*** Source material ***
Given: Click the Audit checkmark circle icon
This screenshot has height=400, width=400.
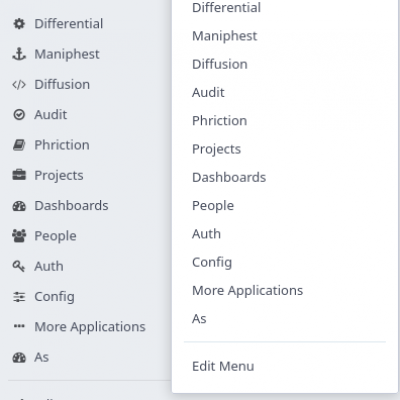Looking at the screenshot, I should point(19,115).

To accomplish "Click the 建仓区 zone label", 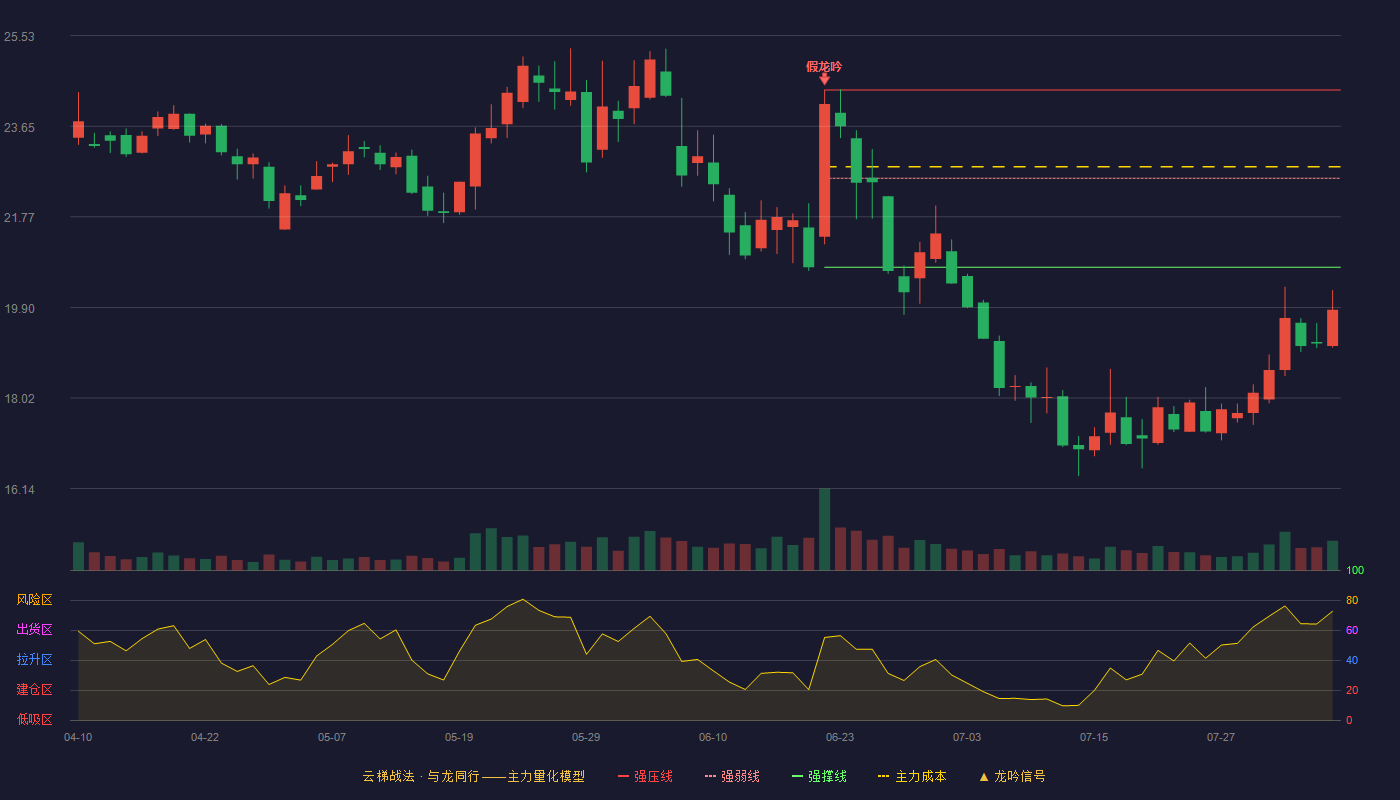I will click(34, 690).
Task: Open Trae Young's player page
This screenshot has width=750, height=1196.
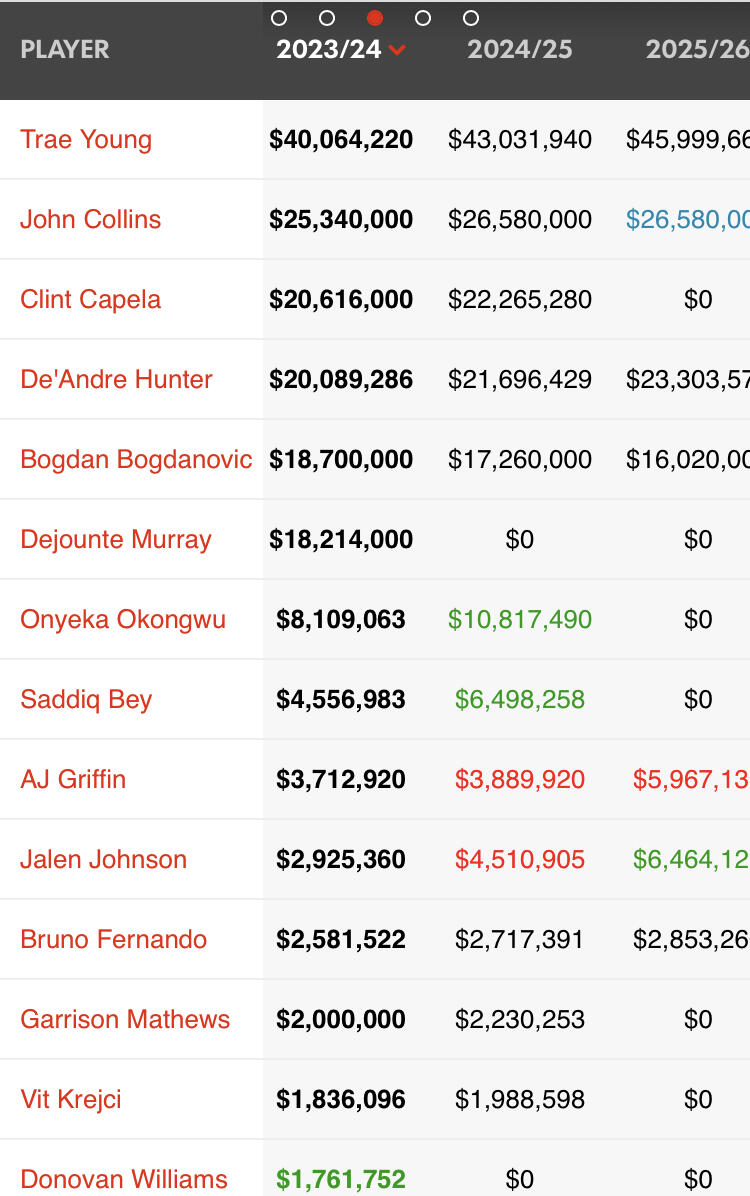Action: 86,140
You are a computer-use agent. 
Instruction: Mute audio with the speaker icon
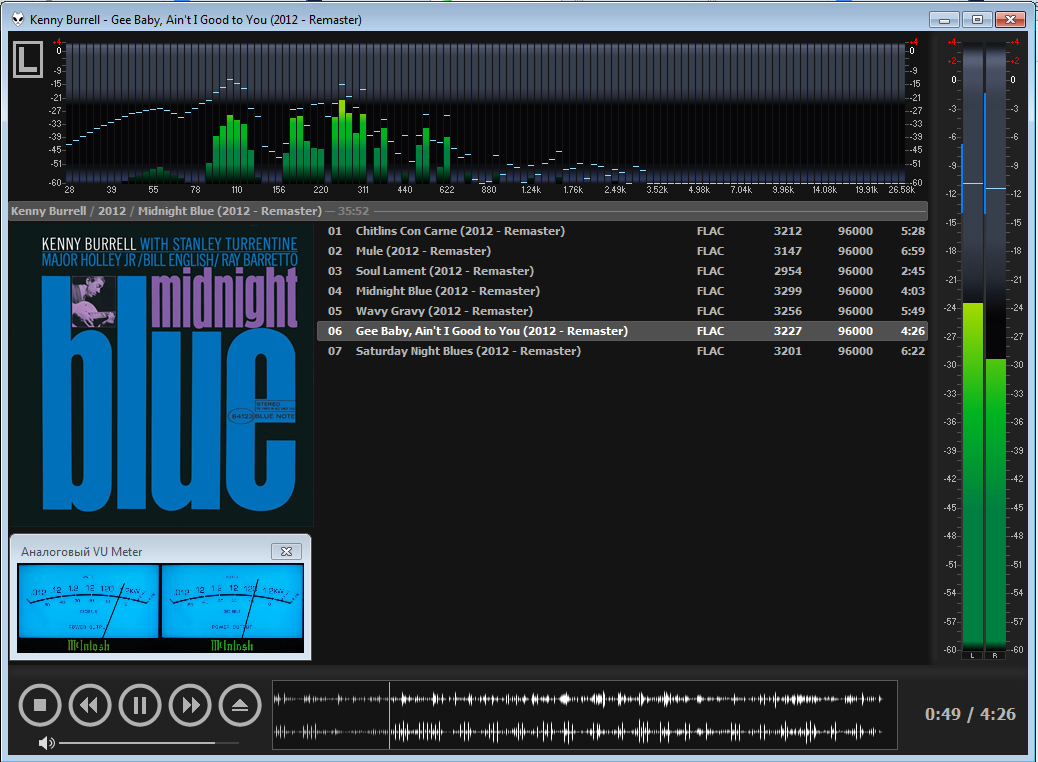46,743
***
- _Exercise aim_: Give again exactly the lines from the one holding "This screenshot has width=750, height=1196." to the final line of the records, both ends included; any pictures stay out.

- _Output of the exercise_:
This screenshot has width=750, height=1196.
Action: 86,140
You are a computer-use agent. 
Instruction: Mute audio with the speaker icon
46,743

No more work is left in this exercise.